Édito - Egypte, Tunisie: les islamistes n'ont pas droit à la démocratie

Des manifestations étaient attendues ce vendredi dans les rues du Caire.

Des manifestations étaient attendues ce vendredi dans les rues du Caire. - -

Les Frères musulmans, au pouvoir à la fois en Égypte et, sous le nom d'Ennahda, en Tunisie, forment un groupe tenace et organisé. Ils ont gagné des élections, et veulent façonner une Constitution avec aussi peu d'apport laïc que possible.

Non sans ruse, les Frères tentent donc d'utiliser leur majorité législative pour imposer leur vision confessionnelle et anti-occidentale de la Constitution. Ils usent de tous les artifices pour voter leur texte, bourré de phrases ambigües qu'ils sauront un jour interpréter, sur la "sacralité de l'Islam", ou le rôle de l'État pour protéger les religions (10 % des Égyptiens sont chrétiens).

Les anti-islamistes - appelons-les laïcs - ont peur que les Frères se confectionnent une Constitution, puis obtiennent ensuite une nouvelle victoire électorale qui leur permettra de verrouiller le nouveau système à tout jamais.
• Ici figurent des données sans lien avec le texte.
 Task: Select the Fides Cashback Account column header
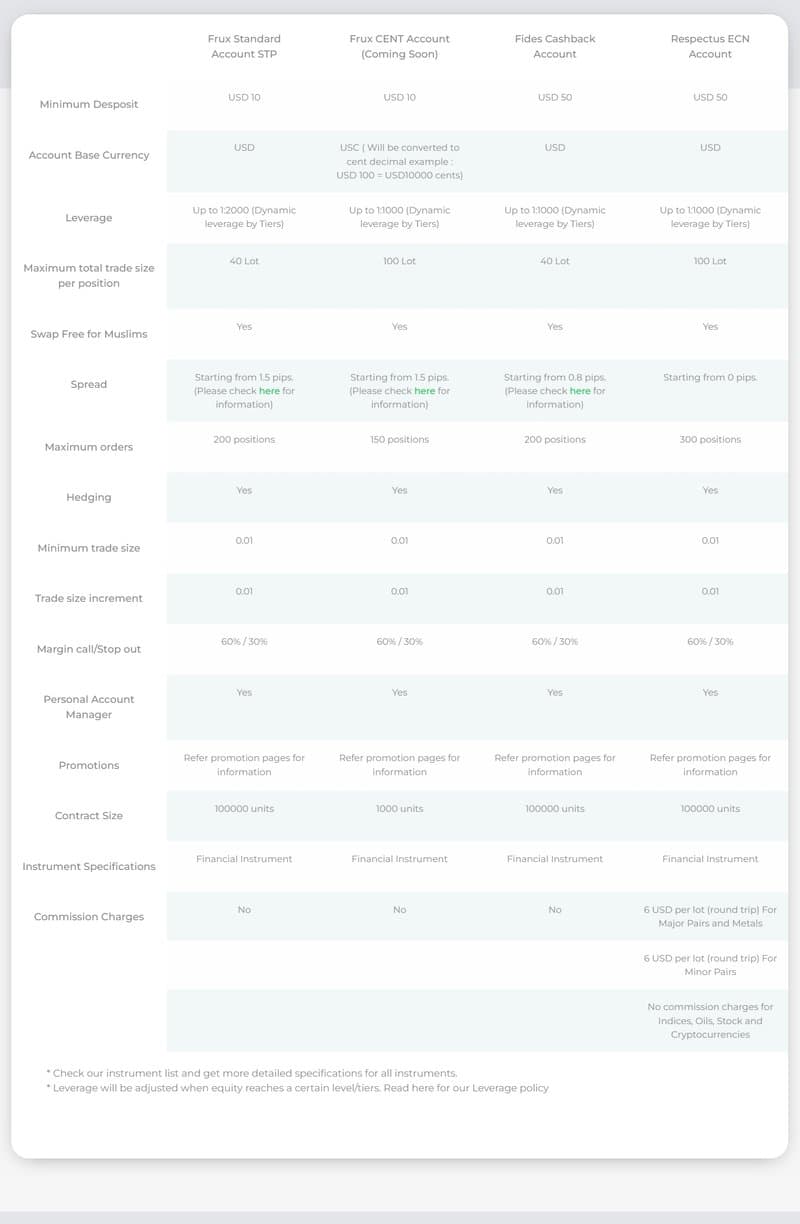[555, 47]
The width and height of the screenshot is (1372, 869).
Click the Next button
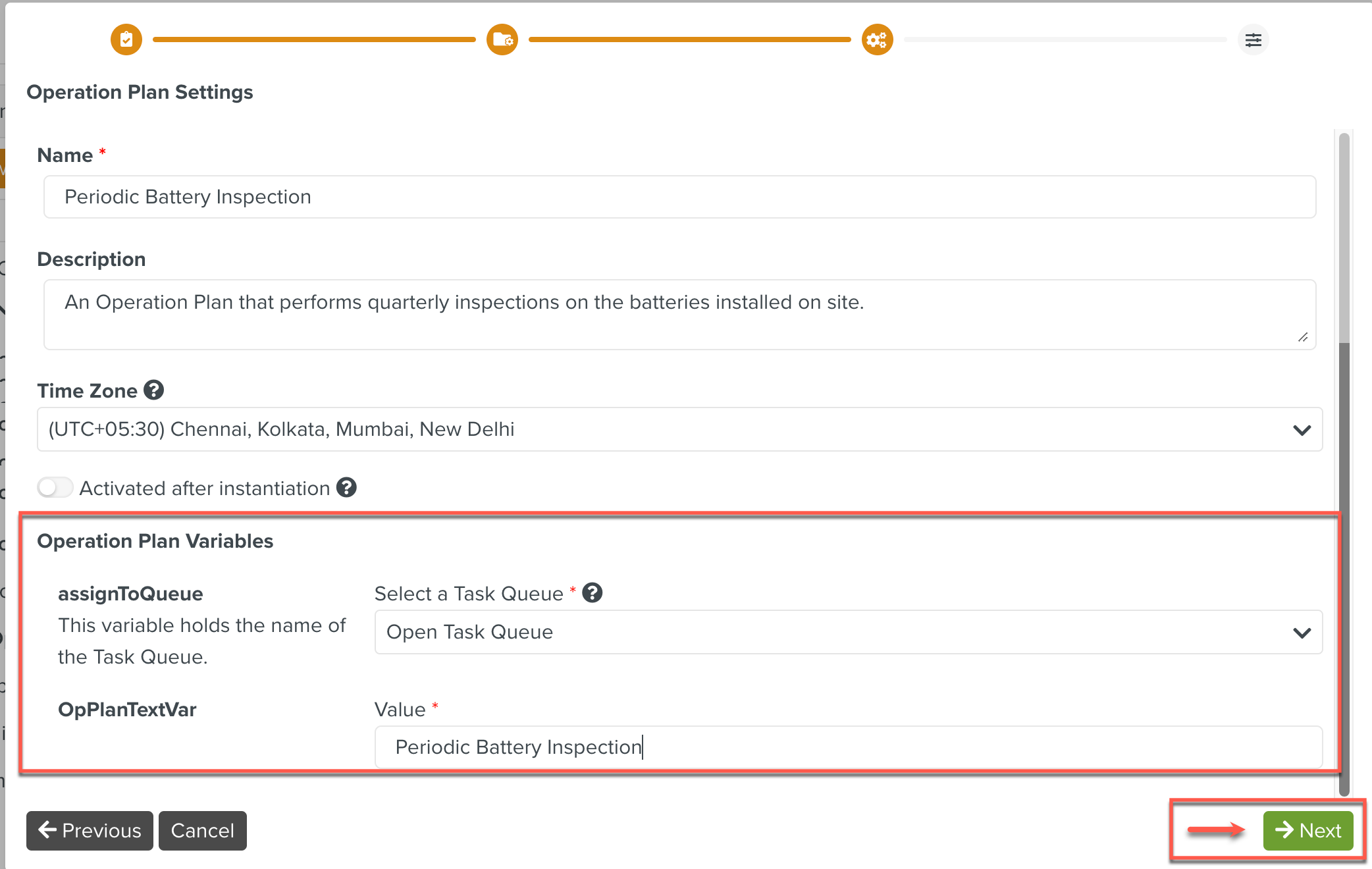[x=1307, y=831]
Le principe des Frères: "arriver au pouvoir par tout moyen, et ne jamais le lâcher." Cela fait peur, et fait hurler une moitié dans chacun des pays.
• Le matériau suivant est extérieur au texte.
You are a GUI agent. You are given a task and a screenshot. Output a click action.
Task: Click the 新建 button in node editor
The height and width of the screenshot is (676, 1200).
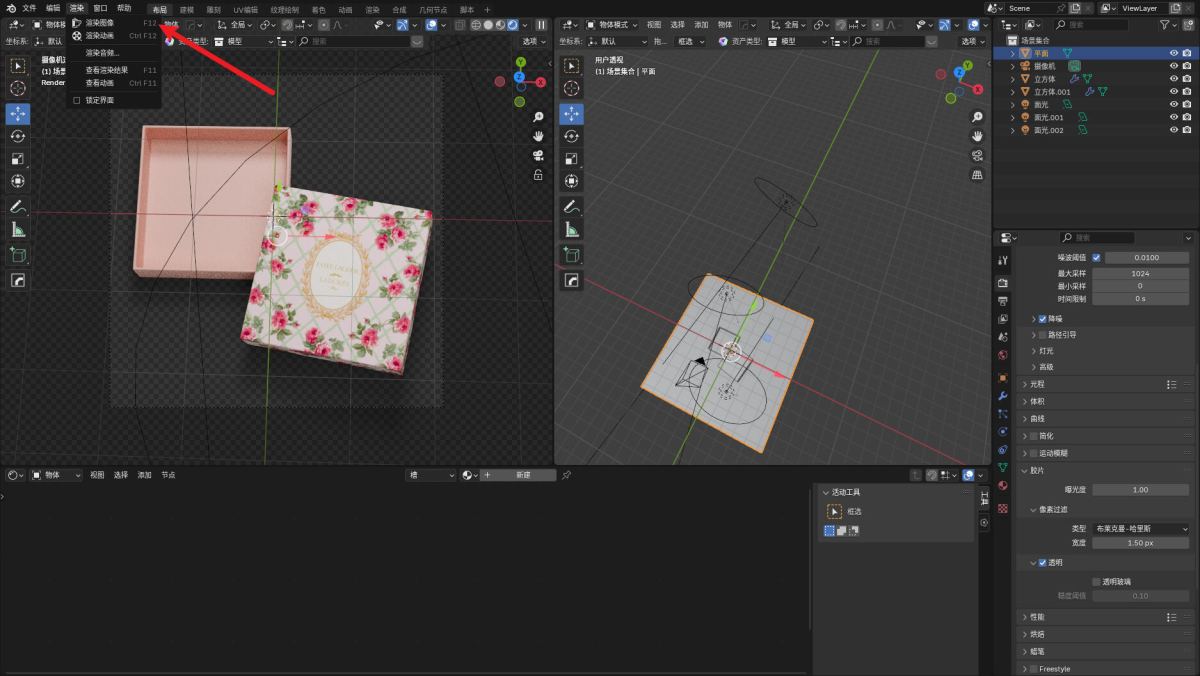pyautogui.click(x=522, y=475)
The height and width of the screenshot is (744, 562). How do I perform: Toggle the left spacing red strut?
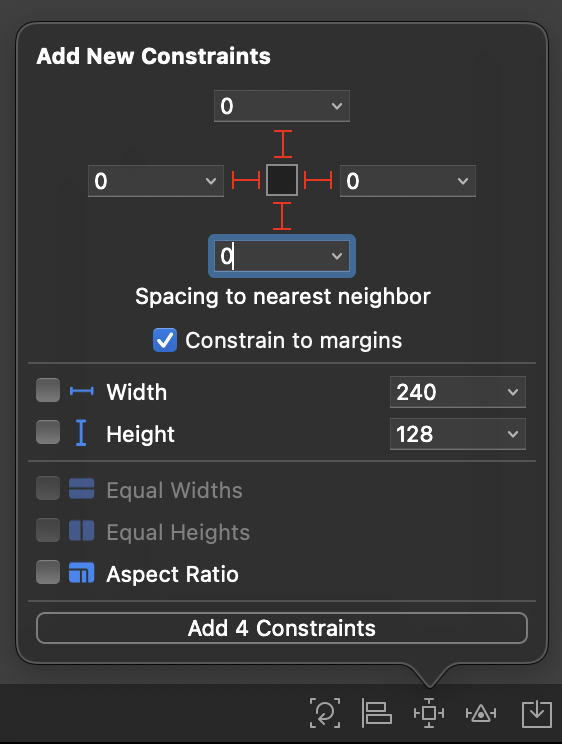tap(246, 180)
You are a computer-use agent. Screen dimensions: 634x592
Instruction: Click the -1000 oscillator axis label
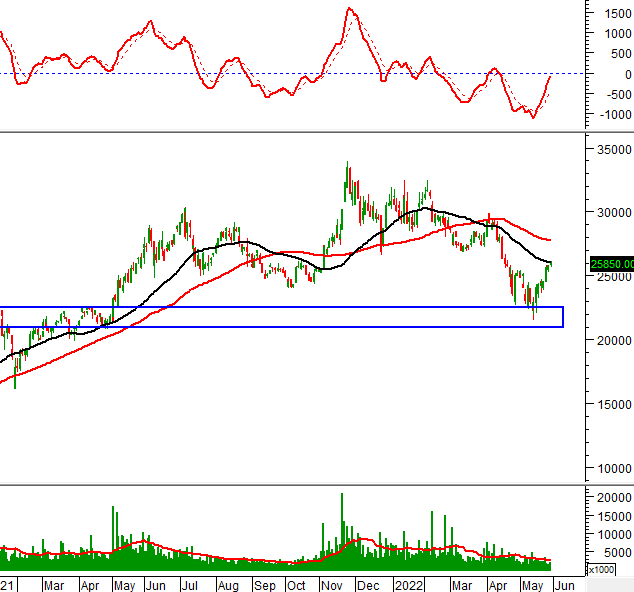click(609, 115)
Les islamistes, eux, craignent de perdre les prochaines élections pour cause d'incurie - après tout il faut administrer ces deux pays en crise et dénués de touristes alors que les élus finassent sur la Constitution. Les islamistes ne savent pas bien gouverner, tout le monde l'a compris. Ils craignent donc de retourner aux urnes, et de perdre leur Constitution! Donc ils temporisent.

La crise est inévitable

En Égypte, l'armée a estimé que l'heure était venue de débloquer la situation, et tant pis pour les formes démocratiques: destitution du gouvernement des Frères. L'ennui, c'est que le monde extérieur n'est pas friand de coups.
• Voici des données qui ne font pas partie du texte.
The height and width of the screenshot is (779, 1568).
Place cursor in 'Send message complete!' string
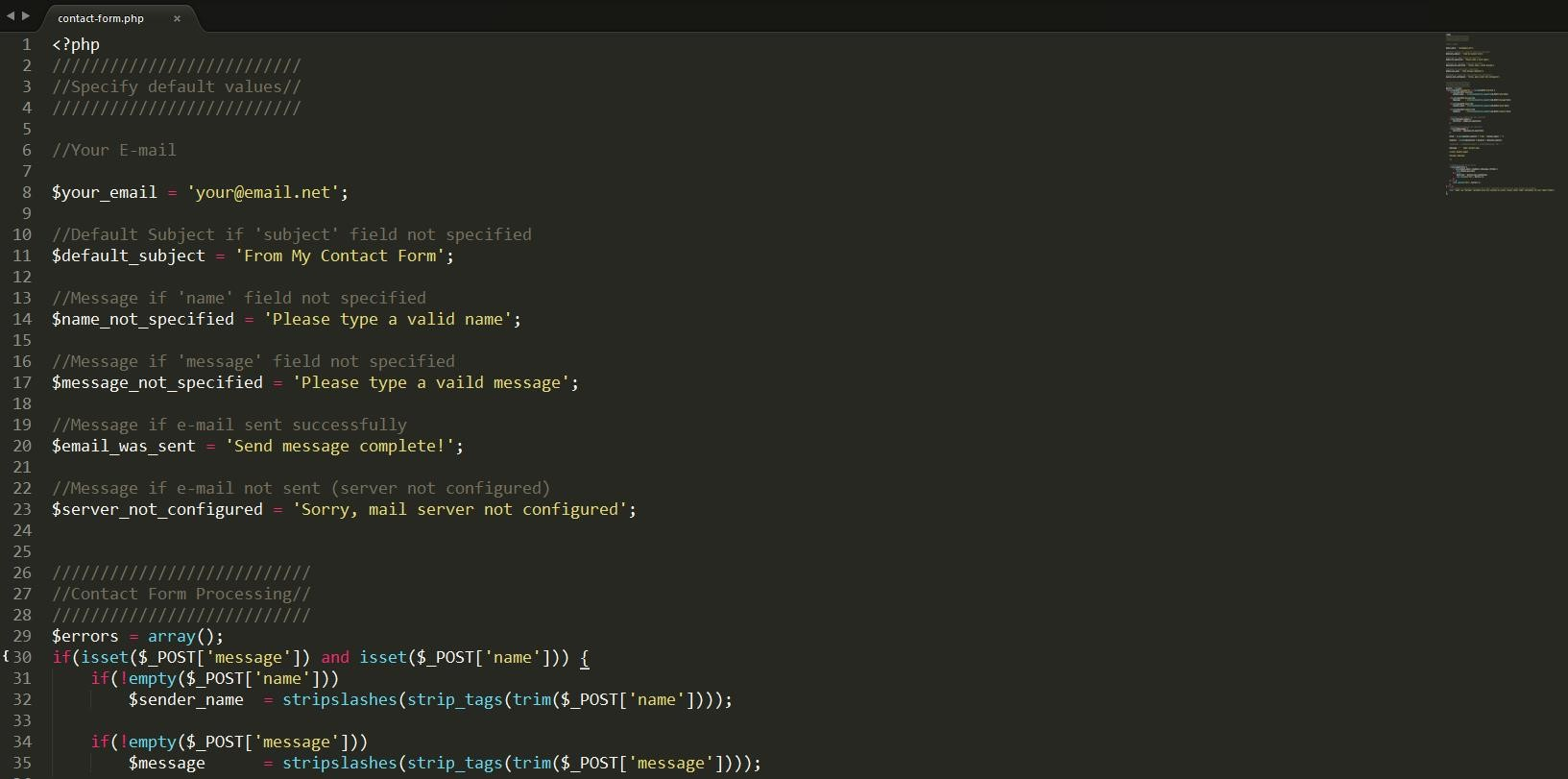tap(340, 446)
En Tunisie, le gouvernement islamiste reste pour l'instant aux commandes. Il ne cesse de reporter la rédaction de la Constitution. Et l'armée tunisienne est infiniment plus en retrait qu'en Égypte - pas de coup à prévoir.

Les rues de Tunis et du Caire ne se ressemblent pas ce soir:

À peine quelques milliers de manifestants tunisiens sont dans les rues de Tunis pour protester le meurtre de l'homme politique de gauche Mohamed Brahmi le 25 juillet. C'est le deuxième personnage politique de la gauche sociale, après Chokri Bélaïd le 6 février, a trouvé la mort aux mains d'un islamiste radical.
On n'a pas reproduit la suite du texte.